I think that Rick reads too much into the summary affirmance. (And J.J. Gass agrees: see here, noting that if Rick is right, the Texas case should be reversed rather easily.)
In Illinois Elections Board v. Socialist Workers Party, 440 U.S. 173 (1979), the Court explained the reach of a summary affirmance (internal citations omitted):
- [T]he precedential effect of a summary affirmance can extend no farther than “the precise issues presented and necessarily decided by those actions.” A summary disposition affirms only the judgment of the court below, and no more may be read into our action than was essential to sustain that judgment. Questions which “merely lurk in the record” are not resolved, and no resolution of them may be inferred.
In this case, the only issue necessarily decided here was that the 10% deviation was too much under the facts of the case. The Court may now simply agree, consistent with other lower court cases as well, such as the 4th Circuit’s Daly v. Hunt, that the state needs to come up with some good reasons for deviating from perfect equality even for state and local districts.

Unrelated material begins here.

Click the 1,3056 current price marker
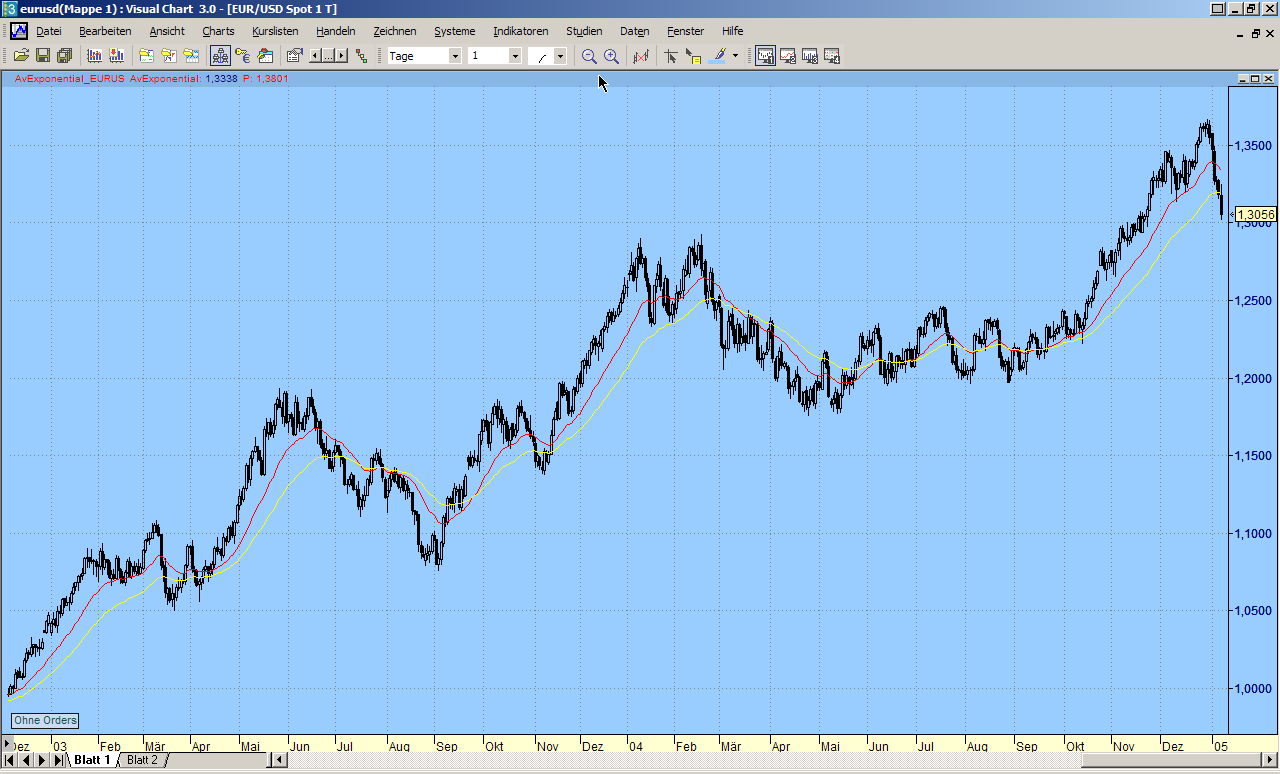1280x774 pixels. click(x=1255, y=214)
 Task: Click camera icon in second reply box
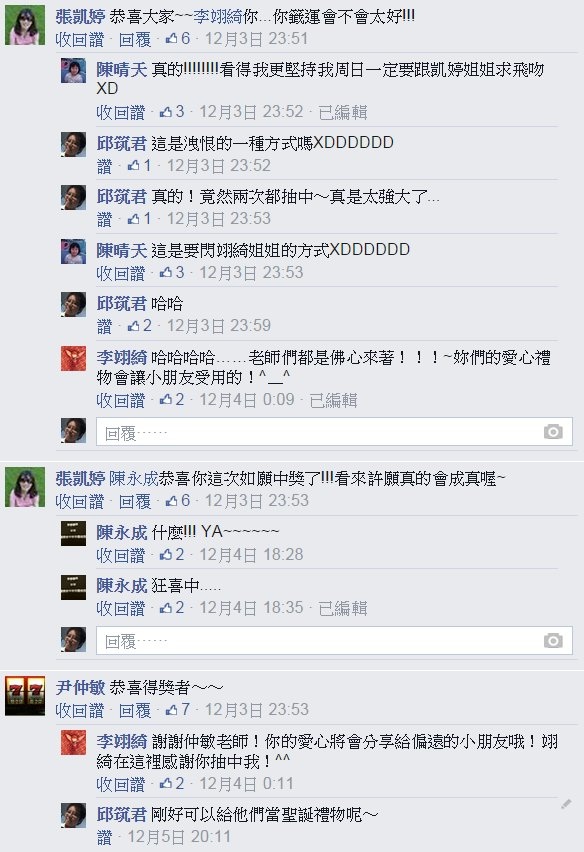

If Rick is right about the meaning of the summary affirmance, we would have expected the Chief Justices and Justices O’Connor and Thomas to joint Justice Scalia in dissent. Their failure to do so suggests that they do not see Larios as implicitly overruling Vieth, at least in those cases where there is a manageable rule to control partisan gerrymandering. (Of course, while one person, one vote is a manageable rule, I don’t concede that it is a manageable rule to control partisan gerrymandering).
UPDATE: Rick Pildes responds here.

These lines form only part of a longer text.